▶ PROBLEMS TO WORK ON:
a: According to the article on the 2018 Karnataka Assembly elections, since what year has no incumbent government in the State returned to power?
b: In the article on the 2018 Karnataka Assembly elections, rewrite the paragraph beginning "The importance of doing well in Karnataka" as a short bulleted list that keeps its main facts.
c: Extend the article on the 2018 Karnataka Assembly elections with a few more paragraphs, starting right after its final sentence.

____ PASSAGE FOR REVIEW

No holds barred

The Congress, the BJP and the JD(S) have begun a vicious campaign for the May 12 elections to the 224-member Karnataka Assembly. If Chief Minister Siddaramaiah has changed the political fault lines with his move to give separate religion status to the Lingayat community, the BJP aims to dent his minority-backward classes-Dalit vote bank.

Published : Apr 11, 2018 12:30 IST

Congress president Rahul Gandhi with Chief Minister Siddaramaiah and other leaders during the Jan Sampark Yatra in Shivamogga on April 3.

Congress president Rahul Gandhi with Chief Minister Siddaramaiah and other leaders during the Jan Sampark Yatra in Shivamogga on April 3.

WITH elections to the 224-member Legislative Assembly slated for May 12, Karnataka has plunged into hectic political activity with the three main protagonists, the Congress, the Bharatiya Janata Party (BJP) and the Janata Dal (Secular), resorting to vicious mudslinging against one another.

In an election that is yet to see a context or issue crystallise into a plank on which the parties can build their campaigns, personal attacks and innuendo are ruling the roost, with the Congress and the BJP leading the way. Given the significance of the Karnataka elections as a dress rehearsal for both the national parties for the 2019 Lok Sabha elections, electioneering is turning out to be a bitter affair. The Siddaramaiah-led Congress government’s decision to give a separate religious identity and minority status (with all the trappings of reservation, especially in education, that go with it) to Lingayats, distinct from the monolithic Hindu fold and delinked from the Veerashaiva faith, has ensured that the atmosphere is a heady cocktail of godmen, religion and politics.

The importance of doing well in Karnataka, a State that has been consistently voting against the national trend, is not lost on anyone, especially the Congress, which is pulling out all stops in a bid to retain power. If that is to happen, Siddaramaiah will have to buck the trend, since no incumbent government has come back to power in the State since 1985. Of course, the Congress will be less concerned with the fact that the BJP won 17 of the 28 Lok Sabha seats in the State in 2014 when Narendra Modi led the party’s campaign. Senior Congressman and former Chief Minister M. Veerappa Moily stressed the need to win in the State by saying that it would be a “morale booster, the injection and fuel for the Congress to win in 2019”.

________
____ INFORMATION SHOWN

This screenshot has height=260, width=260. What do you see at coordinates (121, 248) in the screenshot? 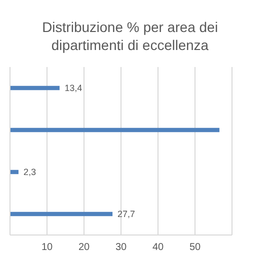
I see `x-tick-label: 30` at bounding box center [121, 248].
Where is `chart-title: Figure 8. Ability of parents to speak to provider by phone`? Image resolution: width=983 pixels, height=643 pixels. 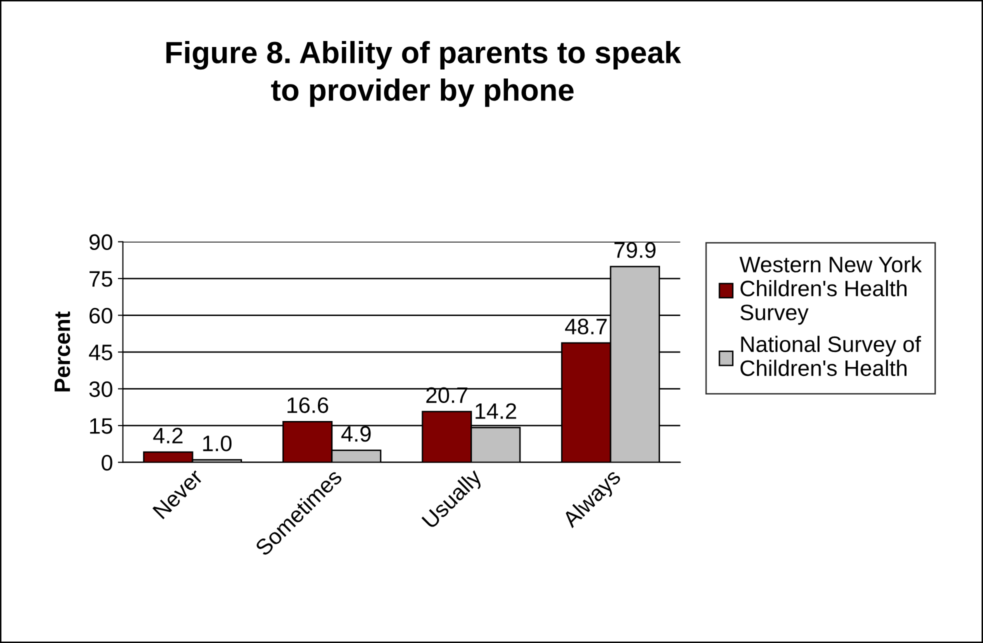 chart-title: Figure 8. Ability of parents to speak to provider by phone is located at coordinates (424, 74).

________
____ INFORMATION SHOWN

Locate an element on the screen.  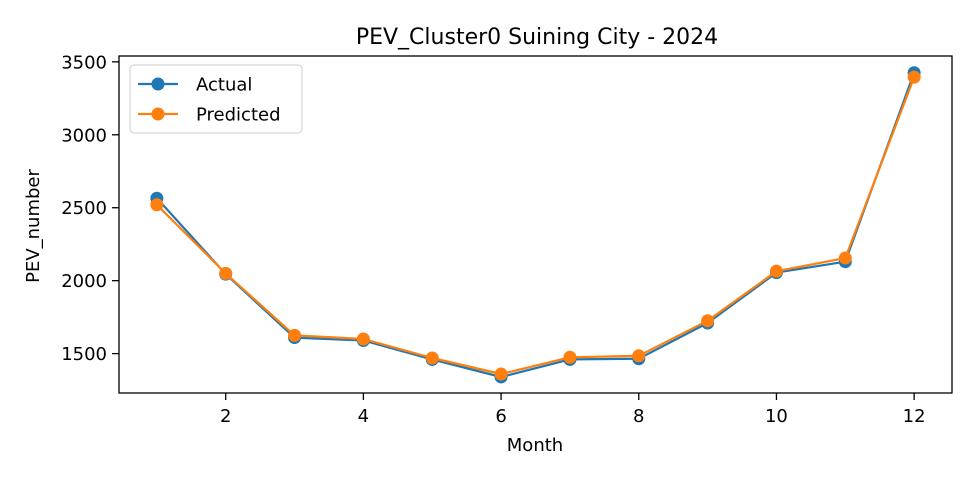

________

▶ EXPECTED OUTPUTS:
a: Since 1985.

b:
- Karnataka has consistently voted against the national trend, so doing well there matters to every party, especially the Congress, which is pulling out all stops to retain power.
- To stay in power, Siddaramaiah must buck a pattern: no incumbent government has returned to power in the State since 1985.
- The Congress will be less concerned that the BJP won 17 of the State's 28 Lok Sabha seats in 2014, when Narendra Modi led the party's campaign.
- Former Chief Minister M. Veerappa Moily said a win in the State would be a "morale booster, the injection and fuel for the Congress to win in 2019."

c:
In the last Assembly elections, held in May 2013, the Congress won 122 seats and polled 36.59 per cent of the votes; the JD(S) won 40 seats and 20.19 per cent of the votes; and the BJP 40 seats and 19.89 per cent of the votes. The Karnataka Janata Paksha (KJP) and the Badavara Shramikara Raithara Congress, two political parties formed by breakaway BJP leaders, won six (9.79 per cent of the votes) and four seats (2.89 per cent of the votes) respectively. The Congress’ increased tally over its 2008 results (when it won 80 seats and sat in the opposition) came about with a marginal 1.83 per cent increase in its vote share. This was possible because the BJP, thanks to blatant corruption, an overtly aggressive Hindutva ideology, factionalism, nepotism in the administration, official high-handedness and moral policing, was comprehensively and convincingly rejected by the voter. Its vote share declined by a whopping 13.9 percentage points from its 2008 share of 33.86 percentage points.

The decline was partly because of the split in the party with the KJP playing the spoiler. Even the combined BJP-KJP vote share was 4.1 percentage points lower than the BJP’s 2008 vote share and almost 7 percentage points lower than the Congress’ vote share of 36.59 per cent. The electoral defeat derailed the BJP’s grand plans to use Karnataka—which was seen as the Gujarat of the south and a possible laboratory for Hindutva policies—as its political gateway to conquering the south.

Until a few months ago, the political battle lines in the State, where caste more than religion has always been, and still is, the overriding factor (religious polarisation has only been effective in the coastal areas), were drawn along the time-tested fault lines. But the BJP will perhaps depend on stretching the communal fabric to its last thread by whipping up the Hindutva sentiment, project Prime Minister Modi as the party’s mascot and hope to continue reaping the votes of the politically dominant Lingayat community, which has been supporting the BJP since the 1994 elections. The JD(S), mockingly called the “father-and-sons party”, will draw support mostly from rural areas and from the Vokkaliga community, while the Congress will bank on its traditional vote bank—minorities, Dalits and backward classes—and Siddaramaiah’s own Kuruba caste, the third largest homogeneous group in Karnataka after Lingayats and Vokkaligas. Siddaramaiah, a wily politician and a relatively new entrant to the Congress, had just prior to joining the party (in 2006) spearheaded a social combination called AHINDA ( alpasankhyak , or minorities, induliga , or OBC, and Dalits), similar to the KHAM (Kshatriya, Adivasi, Muslim) alliance forged by Madhavsinh Solanki in Gujarat in the 1980s . According to Siddaramaiah, the AHINDA social engineering movement was meant to prevent youths from the backward classes and Dalit communities from joining the Hindutva brigade. During his term as Chief Minister, Siddaramaiah, besides his many effective welfare/economic programmes (termed political populism by his opponents), has been able to offer sops to each of the wheels in the AHINDA bandwagon.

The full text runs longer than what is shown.